É difícil imaginar a solidão de ser a primeira mulher que já existiu, sem nenhuma outra pessoa igual a você em todo o mundo. Muitos hoje conhecem a sensação de não se encaixar em lugar nenhum; Eva foi criada exatamente para acabar com essa solidão, a de Adão.
Deus formou Eva a partir da costela de Adão, depois de ver que nenhum animal era companhia adequada para ele (Gênesis 2:18-22). Adão a recebeu com alegria: “Esta, por fim, é osso dos meus ossos e carne da minha carne!” (Gênesis 2:23).
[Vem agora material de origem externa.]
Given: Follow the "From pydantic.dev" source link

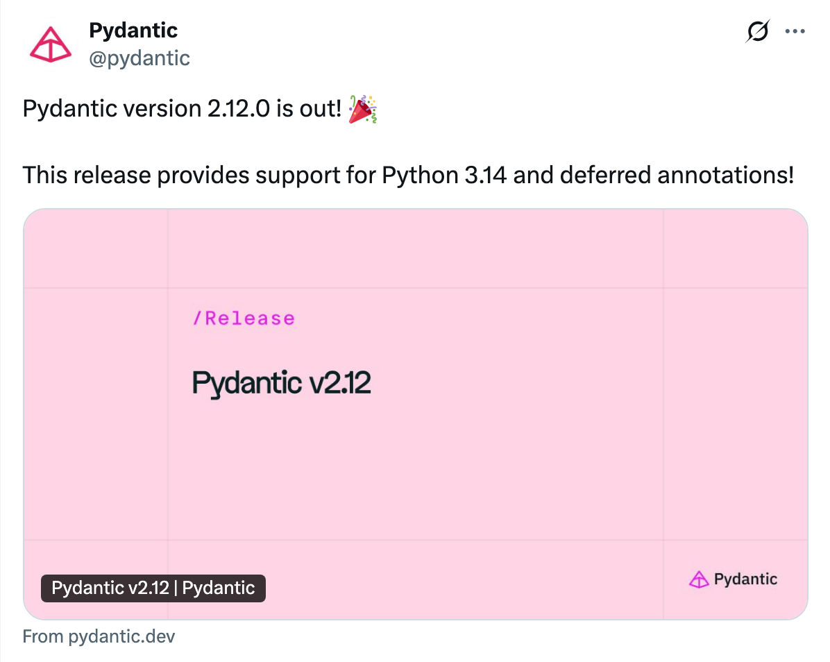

Os dois viviam nus e sem vergonha, em comunhão plena com Deus e um com o outro.
Essa paz foi quebrada quando a serpente se aproximou de Eva no jardim. Ela questionou a palavra de Deus, distorceu o mandamento e ofereceu à mulher um fruto que prometia sabedoria (Gênesis 3:1-5). Eva viu que a árvore era boa para se comer, agradável aos olhos e desejável, comeu do fruto e o deu também a Adão, que comeu com ela (Gênesis 3:6).
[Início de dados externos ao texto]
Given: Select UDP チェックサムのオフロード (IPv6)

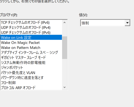Looking at the screenshot, I should [31, 33].
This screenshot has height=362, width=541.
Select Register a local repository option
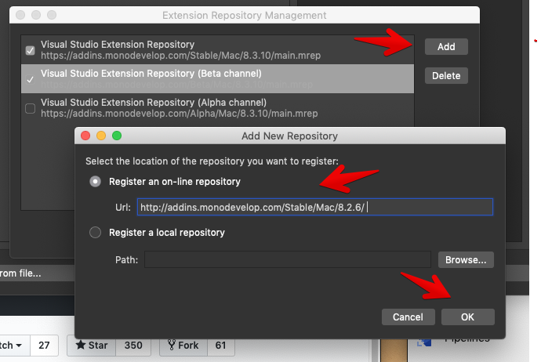96,233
As consequências vieram logo: vergonha, medo e a expulsão do Éden (Gênesis 3:7-24). Mas mesmo em meio ao julgamento, Deus já anunciava esperança: prometeu que a descendência da mulher esmagaria a cabeça da serpente (Gênesis 3:15) e vestiu Adão e Eva com peles de animais, cobrindo sua vergonha.
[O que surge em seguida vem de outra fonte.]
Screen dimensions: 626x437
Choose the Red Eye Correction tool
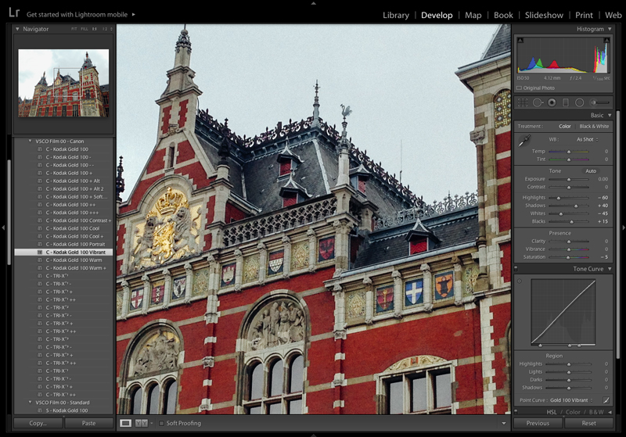[x=552, y=102]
Eva se tornou mãe, e a dor entrou também na maternidade: Caim, seu primeiro filho, matou Abel, o segundo (Gênesis 4:1-8). Ainda assim, quando nasceu Sete, Eva reconheceu a mão de Deus: “Deus me concedeu outro descendente no lugar de Abel, visto que Caim o matou” (Gênesis 4:25).
A história de Eva não é só sobre uma queda distante. É sobre cada pessoa que já duvidou de que a palavra de Deus era suficiente e escolheu confiar em outra voz. E é sobre um Deus que, mesmo depois da desobediência, não abandonou seus filhos: vestiu, prometeu e continuou presente. A mesma graça que alcançou Eva no Éden alcança quem lê sua história hoje.